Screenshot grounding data

┄┄┄┄┄┄

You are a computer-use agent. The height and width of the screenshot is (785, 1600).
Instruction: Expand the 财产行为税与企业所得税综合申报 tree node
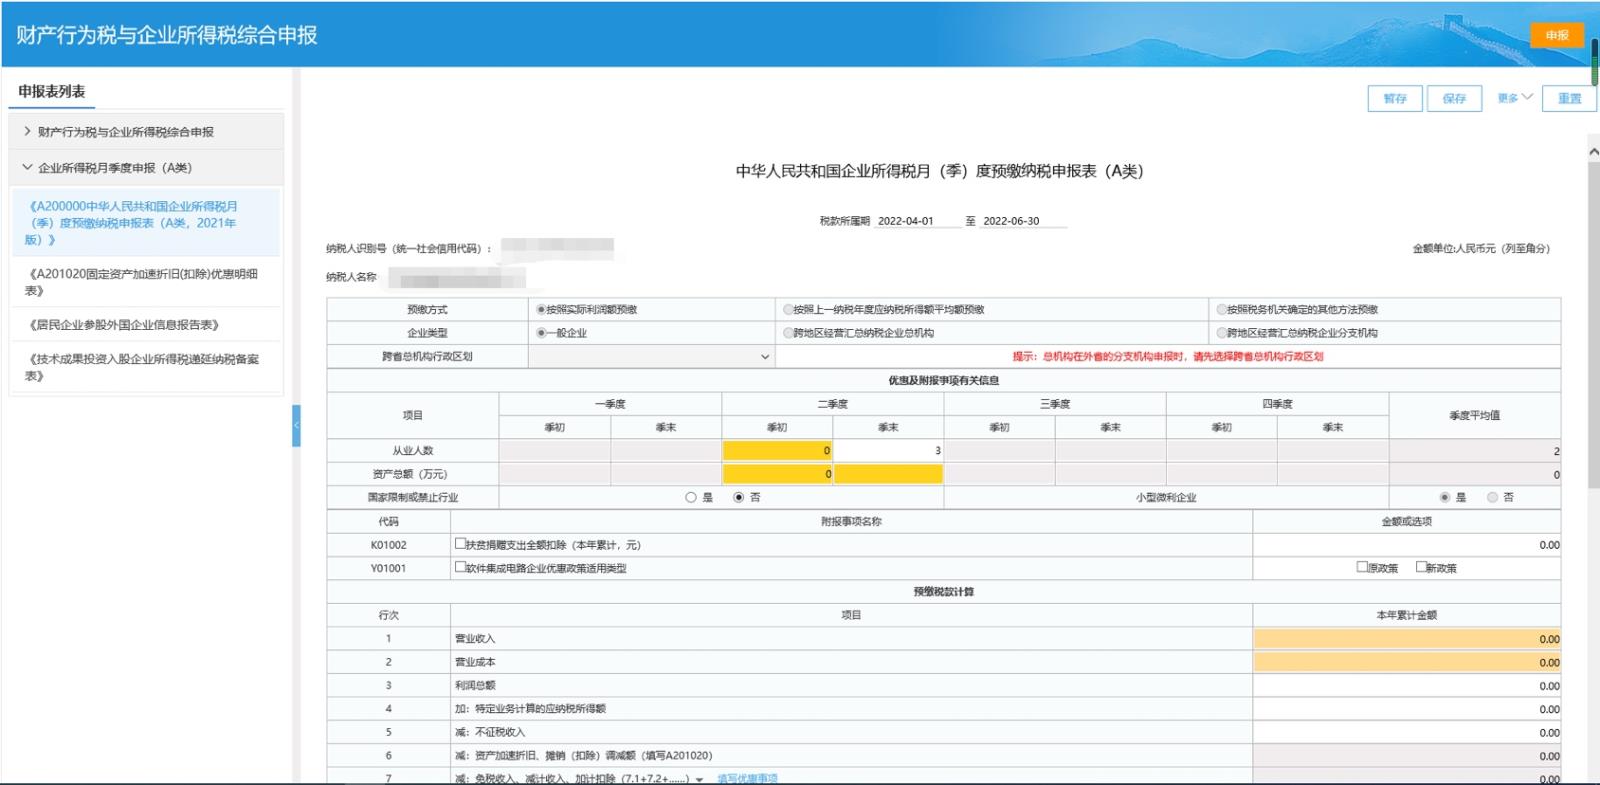pos(28,131)
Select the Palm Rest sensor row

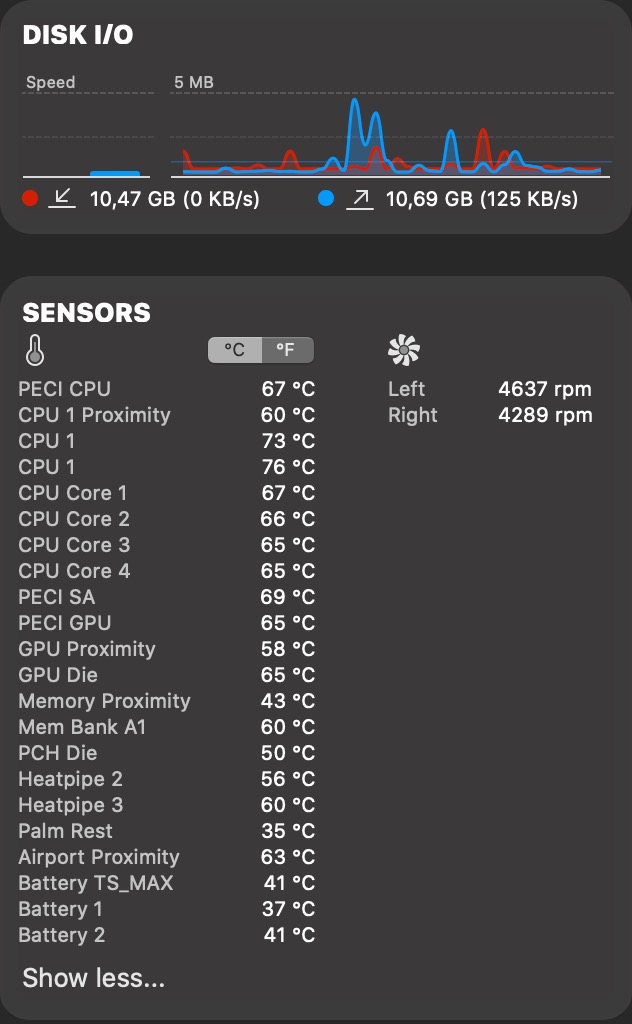tap(167, 831)
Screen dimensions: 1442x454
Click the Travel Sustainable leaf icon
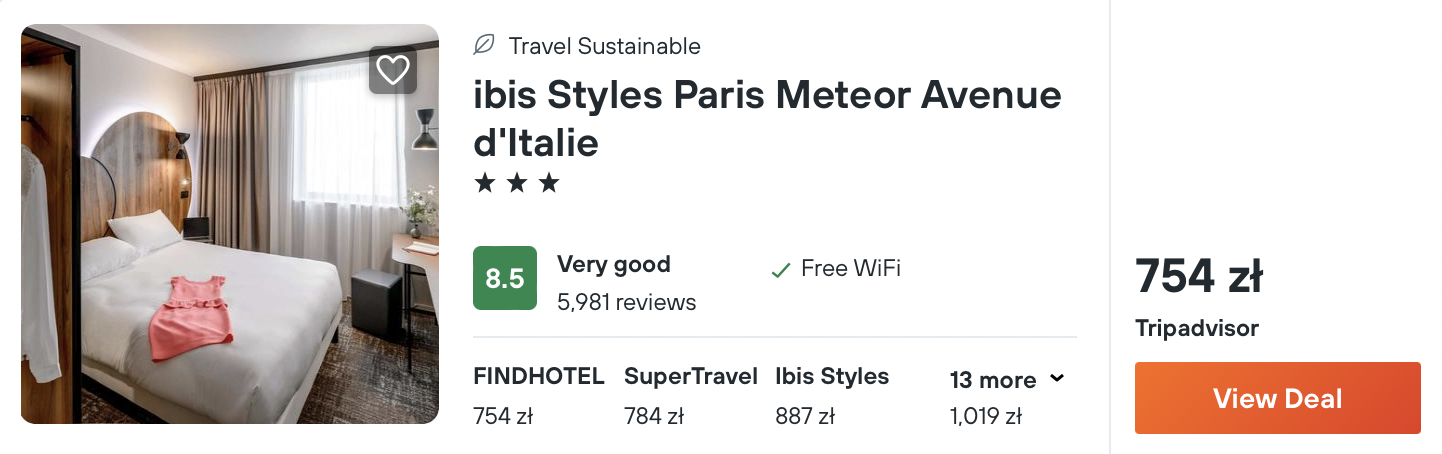click(484, 45)
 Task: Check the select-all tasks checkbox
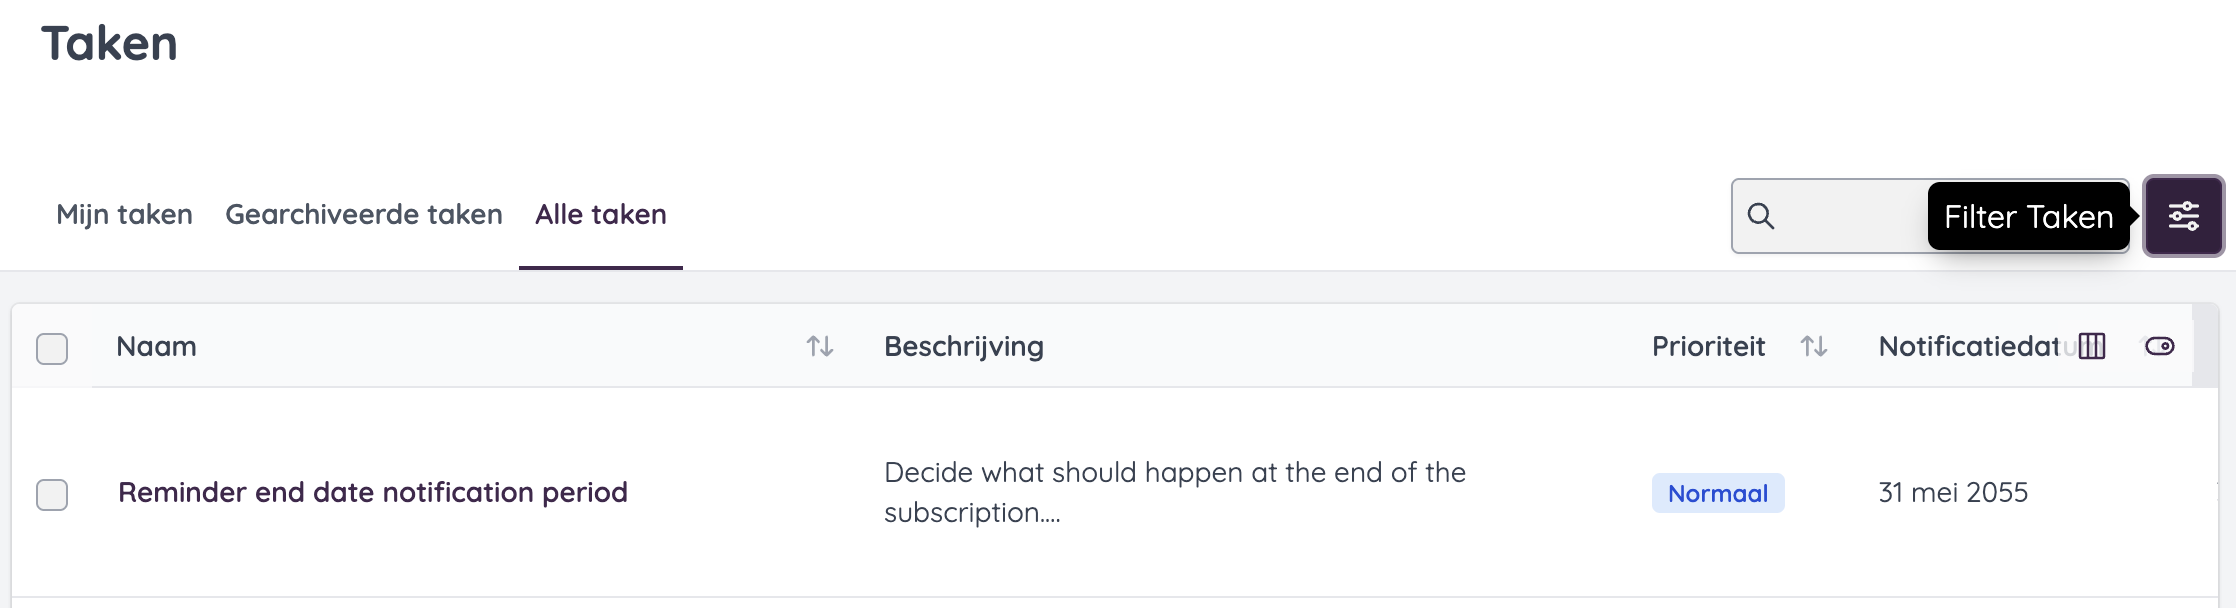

┄┄┄┄┄┄

**WHAT NEEDS TO BE DONE:** Please set the data above down exactly, with the pictures removed.

**FINISHED EXERCISE:**
You are a computer-use agent. The height and width of the screenshot is (785, 1600).
Instruction: Expand the 财产行为税与企业所得税综合申报 tree node
pos(28,131)
Select the Palm Rest sensor row

tap(167, 831)
Screen dimensions: 1442x454
Click the Travel Sustainable leaf icon
click(484, 45)
 Task: Check the select-all tasks checkbox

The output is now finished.